Jiyoung’s mother worked in a factory to help put her brothers through school, only going back to finish her own schooling later in life. Unlike her live-in mother-in-law, she did not fully internalize the misogynistic ideas that she had grown up with, and that becomes more noticeable as Jiyoung grows up over the course of the book. When her husband’s civil service salary was insufficient for the family’s needs, she took on side jobs, eventually settling on hairdressing. Her operation was off the books, and sometimes competition was tough. “The neighbourhood hair salon lady did try to pull a chunk of her hair for stealing her customers, but Mother was a local with a well-cultivated reputation — the customers took her side.” (p. 23) Her business savvy, and her assertiveness both increase over time. At one point, Jiyoung’s father considers investing in a Chinese import-export business, but her mother puts her foot down. “I don’t want to hear another word about China. The second you invest, I’m divorcing you.” (p. 64) Significantly, her mother-in-law had passed away by then. Jiyoung’s parents try several different businesses before they find one that boosts their prosperity considerably. Each time, it is her mother’s ingenuity that helps them out: insight into where potential customers will come from, knowledge about how a neighborhood is changing.

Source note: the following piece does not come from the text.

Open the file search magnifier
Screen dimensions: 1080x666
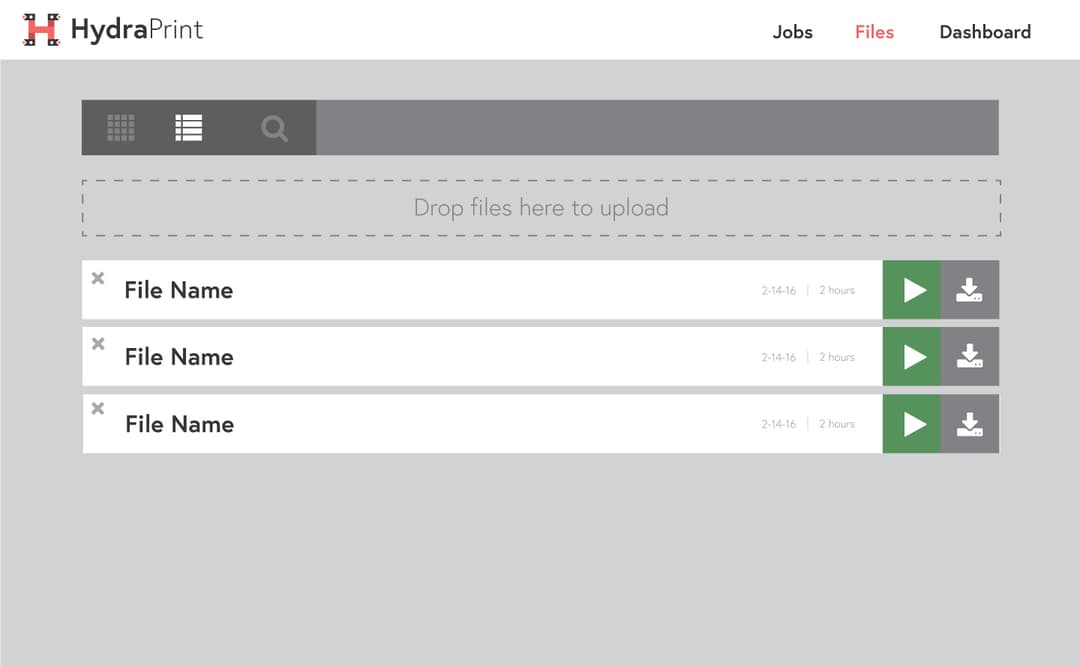(x=274, y=128)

Jiyoung’s own experiences reflect growing up in 1990s South Korea, with considerable emphasis on her bad experiences with boy and then men. The elementary school deskmate who won’t stop pestering her. The flasher who shows himself to her middle school from across the street. The fellow members of a college hiking club who talk about her when they think she can’t hear what they’re saying. The young acquaintance who follows her home on the bus. In most instances, authority figures let her down, taking the boy’s or the man’s side. These experiences spook Jiyoung; it’s not an unreasonable response, but Cho hints that her sister reacts differently to similar situations. Their society can be dangerous to girls and women, but not everyone feels it as acutely as Jiyoung.

Taking all of these stories together — with more from the workplace and adulthood as Jiyoung navigates married life and the birth of a daughter — the book stays just this side of polemic. It’s powerful testimony, specific to its time and place but also pointing to how common the incidents and attitudes are across the modern world.